As the article says, the bill, as is, is too radical to pass. But I'd wager that's intentional. Knowing that negotiation will have to happen in order to get the bill passed, he proposed something extreme, so it would still be close to what he actually wanted when all was said and done.
Is it possible this is a negotiation ploy? Introduce something outrageous, so people will focus on that, then 'give in' on that proposal just before the vote, it will be seen as a victory when the main bill - without the proposal - is passed, despite the bill itself being heavily flawed in its own right.
This is negotiation. It's an adversarial system. The proponents of this bill know they are not going to get everything they ask for. The point is to stake out a position very far toward what they want so as to force opponents of this bill to just whittle it down.
If they proposed something saner and lost, they'd lose completely.
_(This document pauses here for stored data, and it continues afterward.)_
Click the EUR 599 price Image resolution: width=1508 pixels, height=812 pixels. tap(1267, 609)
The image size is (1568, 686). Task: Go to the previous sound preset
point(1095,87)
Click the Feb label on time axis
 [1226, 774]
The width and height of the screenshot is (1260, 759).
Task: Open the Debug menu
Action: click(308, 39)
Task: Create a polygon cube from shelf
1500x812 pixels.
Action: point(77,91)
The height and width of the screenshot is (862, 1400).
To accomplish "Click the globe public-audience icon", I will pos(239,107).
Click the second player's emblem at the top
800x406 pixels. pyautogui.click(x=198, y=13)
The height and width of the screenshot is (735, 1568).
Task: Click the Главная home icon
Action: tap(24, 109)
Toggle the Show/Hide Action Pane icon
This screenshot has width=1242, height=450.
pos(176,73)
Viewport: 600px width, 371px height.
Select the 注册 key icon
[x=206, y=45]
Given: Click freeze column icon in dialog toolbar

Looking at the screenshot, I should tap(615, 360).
But propose something insane and lose and you still might win something.
There is absolutely no chance that this bill will pass.
Crazy bills championed by people that either don't understand them, or are just posturing are semi-common. Just because it has been proposed, doesn't mean anything.
No, I'm saying that the proposed legislation in its current form is dangerous. This isn't just some temporary mandate, they're looking to make this law.
This is inevitable whether this bill passes or not. There's simply too many political points to score here and little downsides as far as the government is actually concerned.
I don't think so. He says "this would just allow." Maybe he didn't qualify it with "the unintended consequence of this bill" or similar but its pretty clear what he means.
It's grandstanding. He knows it doesn't have a chance in hell in passing, but chose to write this bill with the sole purpose of currying favor. It'll die in committee and that'll be the end of it.
Yeah. The part about the bill also extending to block political opposition gave it clearly away for me. Possibly hidden motives aren't typically announced in campaigns.
Or maybe I'm reading into it too much.